Mark's work Riffraction will be performed by Omega Ensemble on 5 September as part of the Elgar's Cello Concerto concert at the City Recital Hall.
Mark shared his thoughts on the work, how it came about and the intention behind it.
Omega Ensemble is looking forward to performing this piece as part of their third concert in the Virtuoso series, a concert which David Rowden, Omega's artistic director describes as 'a concert of contrasts'.
Tell us a little about yourself, how did you become interested in composing and where and when did it all begin ?
Very simply, I enrolled in a Music Degree at Adelaide Con and went on to complete a Masters. Why did I do this? I still wonder - Music was my worst subject in year 12, and it did not come naturally or easy to me then. But there was something I discovered early on about the act of composing that compelled me to continue regardless of talent. I think it was the centred solitude, unsullied by the messy outer world that drew me in - this world of pure sounds and abstract music structures possessed a purity lacking in our very imperfect outer world. And there was this notion of solving a creative problem that has multiple solutions, and I had to ‘find’ the one truest to my vision.
How did this particular work Riffraction come about ?
To be perfectly honest, I no longer recall. Other than to say, at the time I was interested in employing a more process-based method to composition, as opposed to my normally freer, intuitive approach. That’s not to say there is little spontaneity in the work: Applying compositional constraints can ironically be very liberating!
Tell us more about the piece and the intention behind it?
Riffraction is a triple pun: the work is based on riffs with pop/funk-inspired rhythmic inflections; these riffs are progressively distorted by processes analogous to the way light is refracted when it travels through a medium of differing densities, like glass or water; and all this leads to plenty of musical action. In spirit, Riffraction is a scherzo, though one who’s form and temperament is twice interrupted. Three brisk riff-based sections are separated by two hovering interludes, darker in character and offering temporary respite from the otherwise manic surface energy.
The clarinet is often featured as a virtuoso soloist, with the piano and string quartet at times purely accompanimental, as though converging into a multi-limbed single instrument.

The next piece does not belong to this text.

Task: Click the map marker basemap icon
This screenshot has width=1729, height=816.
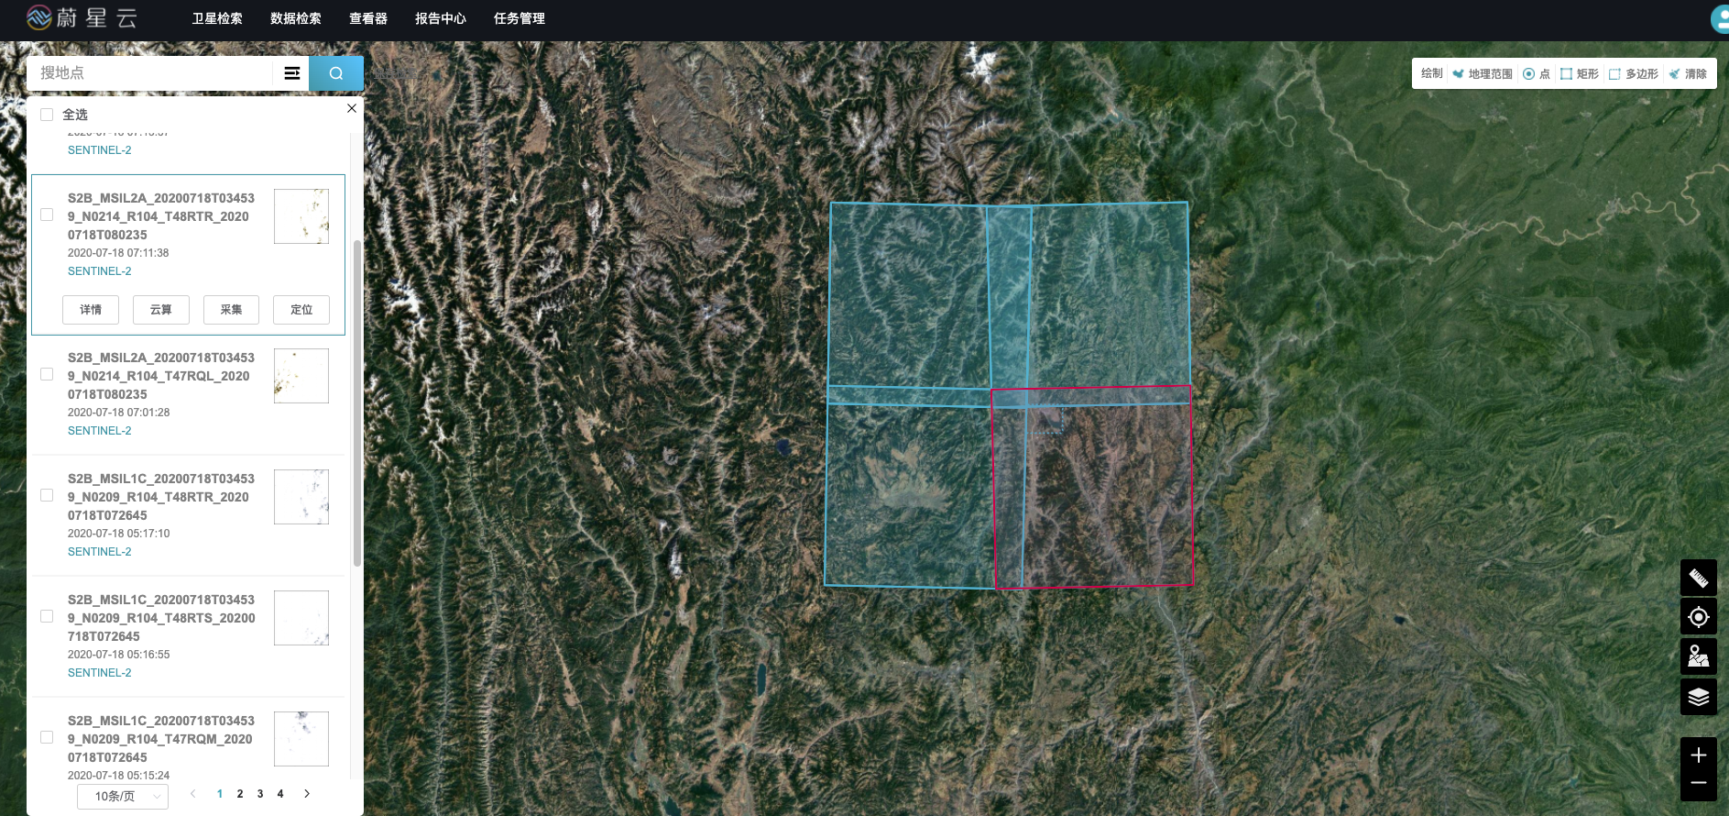Action: tap(1698, 656)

At other times all six instruments are equal partners in polyrhythmic and contrapuntal textures.
A driving factor in composing this piece was squeezing more out of less - for example, with the exception of parts of the interludes, the work is based on the same scale throughout. And often one riff will have derived from an earlier one, rather than presenting entirely new material. For each section, the incessant repetition and gradual metamorphosis of each riff offers a kaleidoscopic viewing of a persistent musical object, fundamentally the same and yet apparently ever different.
Your work is being performed by Omega Ensemble on 5 September at the City Recital Hall, what you are looking forward to most about the performance ?
Hearing and seeing the clarinet artistry of David Rowden in full flight!